═════ RECORDS SUPPLIED ═════

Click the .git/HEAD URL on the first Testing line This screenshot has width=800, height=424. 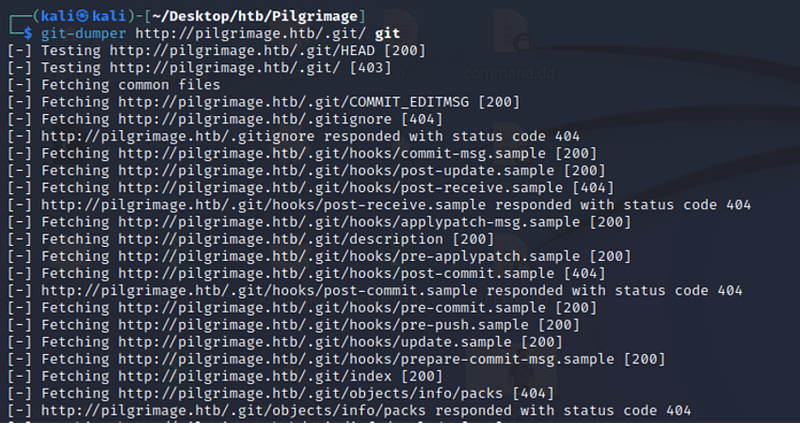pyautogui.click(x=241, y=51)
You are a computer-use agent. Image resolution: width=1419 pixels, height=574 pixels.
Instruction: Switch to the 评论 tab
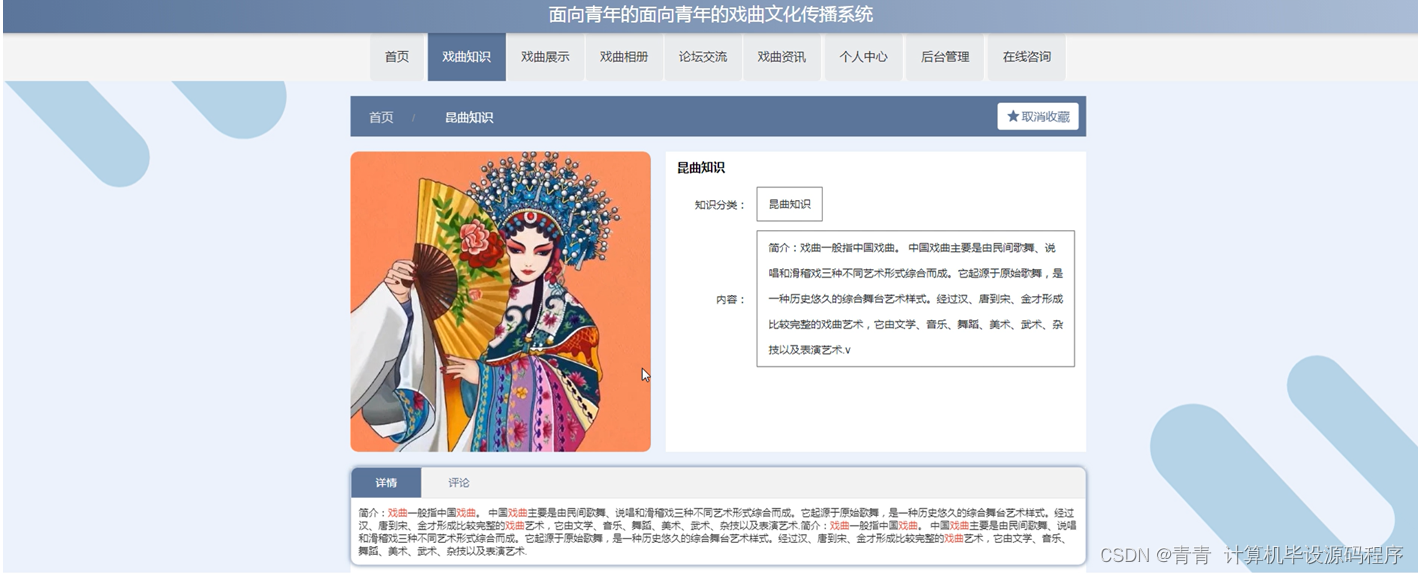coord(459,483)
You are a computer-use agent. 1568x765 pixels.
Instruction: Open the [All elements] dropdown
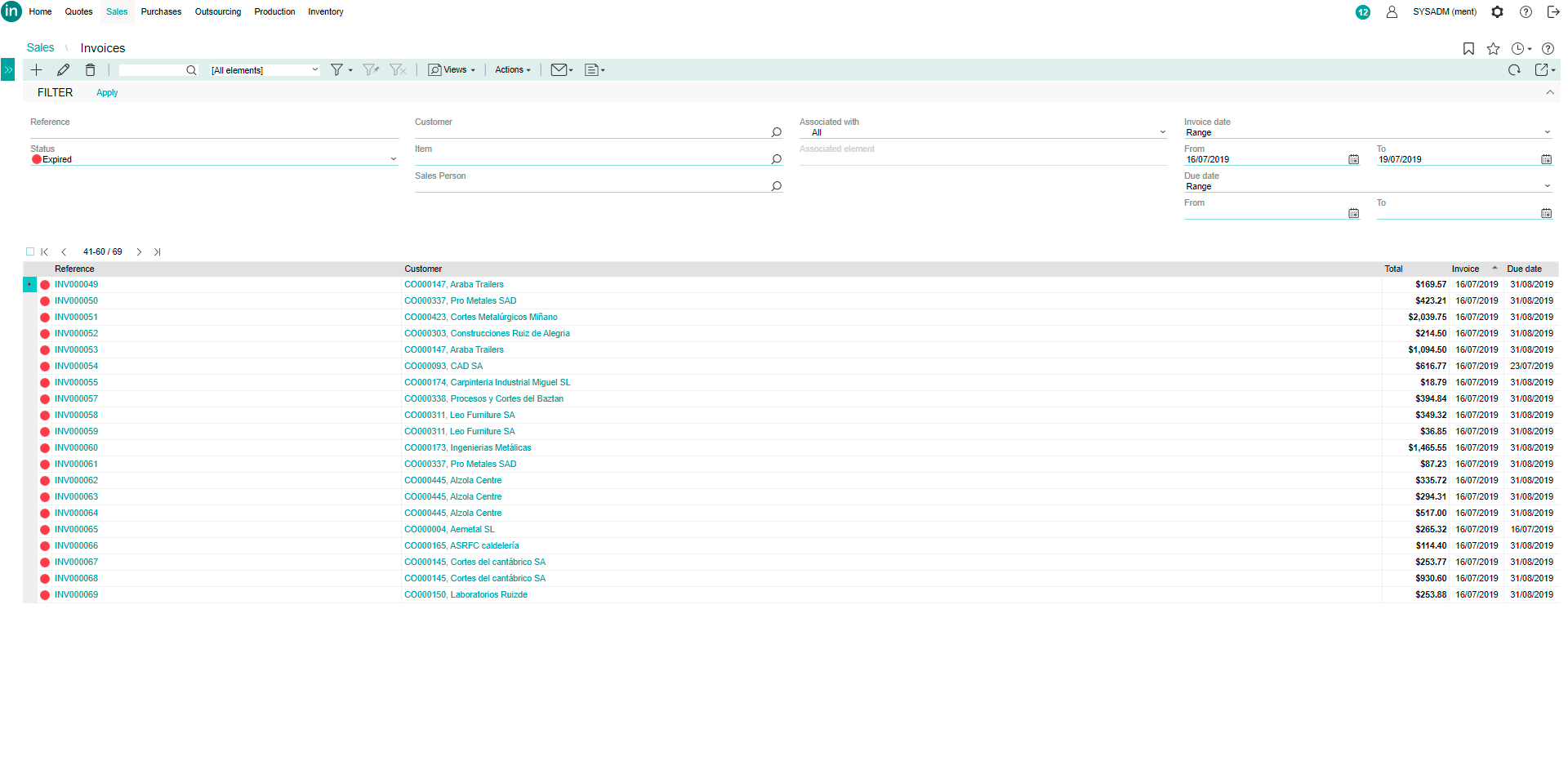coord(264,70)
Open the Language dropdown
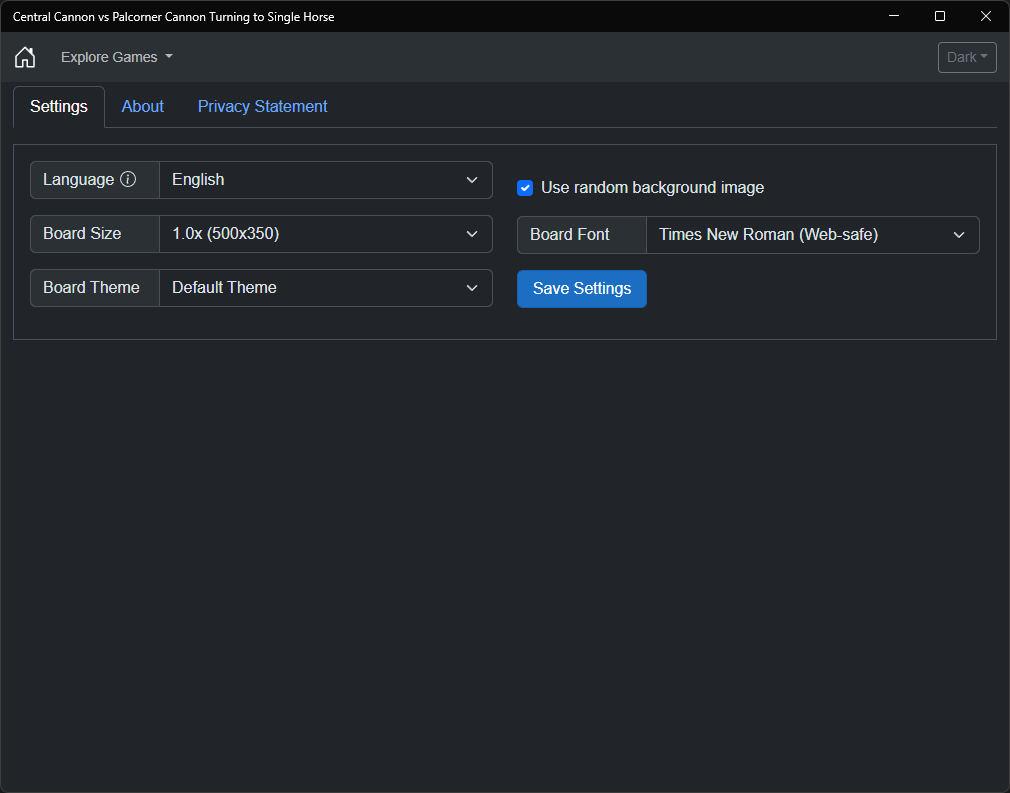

═════

• **TASK PROMPT**
When a line contains the string "pixels", copy it from the records.

• **EXERCISE RESULT**
You are a computer-use agent. Image resolution: width=1419 pixels, height=574 pixels.
You are a computer-use agent. 1568x765 pixels.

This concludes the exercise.